Hector began to think.

To Be Continued…

(This tale will be told in episodes but I want you guys to be a part of it. So you tell me, what is this cult about? What does it celebrate? Bear in mind the setting is the Western Isles so sun-worshipping is probably out.)

Donald Trump Visits His Mammy’s House In Lewis.

Look! Donald Trump visited his mammy’s old house in Lewis! And it’s in papers other than the Stornoway Gazette!

Fame! Fame beyond our wildest dreams! God, I hope we comb our hair before the tourist hordes arrive. And tidy up the sheep mooching around all over the place. Oh God, what’ll we give them to eat? Do you think, you know – being Americans – they’d like homemade millionaire’s shortbread or would anything less than billionaires shortbread be insulting? Will we just play it safe with a nice selection of Mr. Kiplings, then? It’s so hard to know the customs of peoples who aren’t from our immediate surroundings, people from the mainland and beyond(!), people called exotic names like Sarah and Adam.

Should we talk up our famous son, The Donald? Ah, right you are, we probably shouldn’t mention him too much. Jeez though, what’ll we do with them on Sunday? There’s nothing open for a cup of tea even. Maybe we can sneak them into the Sea Angling club before the seminary’s out and feed them there. We could have people on alert with walky-talkies outside the churches to make sure stray coorumachs aren’t sneaking out early and seeing us.

O mo chreach! My nerves! Quick! Where’s the hoover? Will somebody please put these sheep in a box or something! The hordes won’t know about sheep in the road and that’s just plain dangerous because tourists are known to drive awfully fast. The last thing we want is dead hordes on our hands.

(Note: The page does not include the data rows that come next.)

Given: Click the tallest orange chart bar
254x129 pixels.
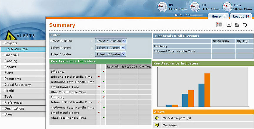Looking at the screenshot, I should click(x=207, y=90).
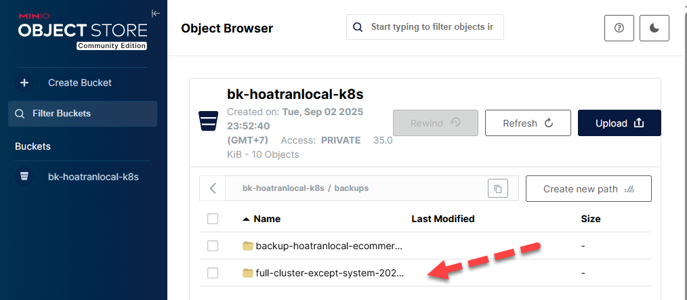
Task: Check the backup-hoatranlocal-ecommerce row checkbox
Action: click(x=213, y=246)

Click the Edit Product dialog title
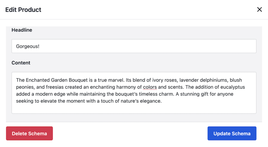(23, 10)
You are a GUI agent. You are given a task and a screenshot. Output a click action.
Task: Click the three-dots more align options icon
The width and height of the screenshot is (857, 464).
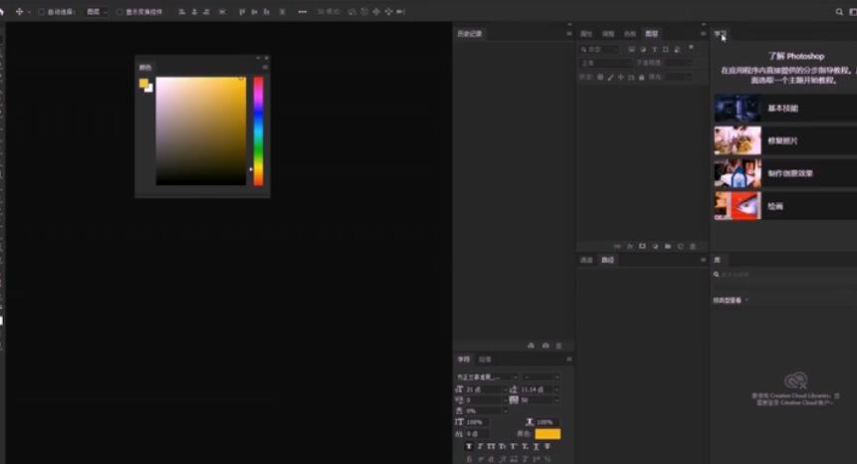[x=303, y=12]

They can’t spend any money if
they’re in the belly of a plane on the way home for their funerals now, can they? And in these times of credit-crunch and rocketing food and oil prices we need to impress the money right out of their foreign wallets, into our hollowed out bibles and then straight under the mattress with them. We can count it when they’re gone. But if Lewis is to make it through another winter, we need to impress like the wind this summer, Sunny Jim. Like the gale force 10 wind. The impressing is all!

Right. What else? I know I’ve forgotten something, I know it. Oh hey, maybe we could get the council to pretend they don’t really tie up the swings on Sunday just til the season’s over. There’s no need for visitors to know a thing like that. We don’t want them thinking we’re backward and joy-killing. Ooooooooooh! I know! We should sell miniature standing stones with money off and a free beanie-baby midgie if you buy the whole Callanish set! Oh, we do that already? Huh.

Run over to the mainland for some arugula and cherry tomatoes, would you? Holidaying masses love them. And don’t tell Skye or Ullapool who they’re for otherwise they’ll be over here nosing before you can say “Holy timely
economic uptick, Batman.” If they ask, just say it’s because we’re trying out a new Delia recipe. And leave your shoes at the back door when you get back. I’ll have hoovered from Ness to Luskentyre by then and I don’t want your muddy footprints all over before they start arriving.

Oh and stop at the co-op for some bottles. They’ll spend more if they’ve had a few. And if they’re hooched up a bit maybe they won’t notice the crapped-out buses-turned-greenhouses in people’s gardens. There are always a few who let us all down. You know who I’m talking about. Never mind. We’ll just drive past these houses extra quick and point out the other side to the glorious beaches or the quaint black-houses, whatever. We’ll have to remember our “quaint“s and “glorious”es. And we’d best throw in a good few “authentics” and “it’s not catching, honest, it’s just a hereditary skin condition”ses.

Oh heck! I’d better give the rooms a good airing and put fresh sheets on the beds. So much to do!! Isn’t it
exciting! You know if Lewis can pull this off and woo all these international Donald fans, soon we’ll be able to go to Inverness and buy as many Mark’s And Spencer’s frozen meals as we can carry back on the ferry! We’ll be living like kings!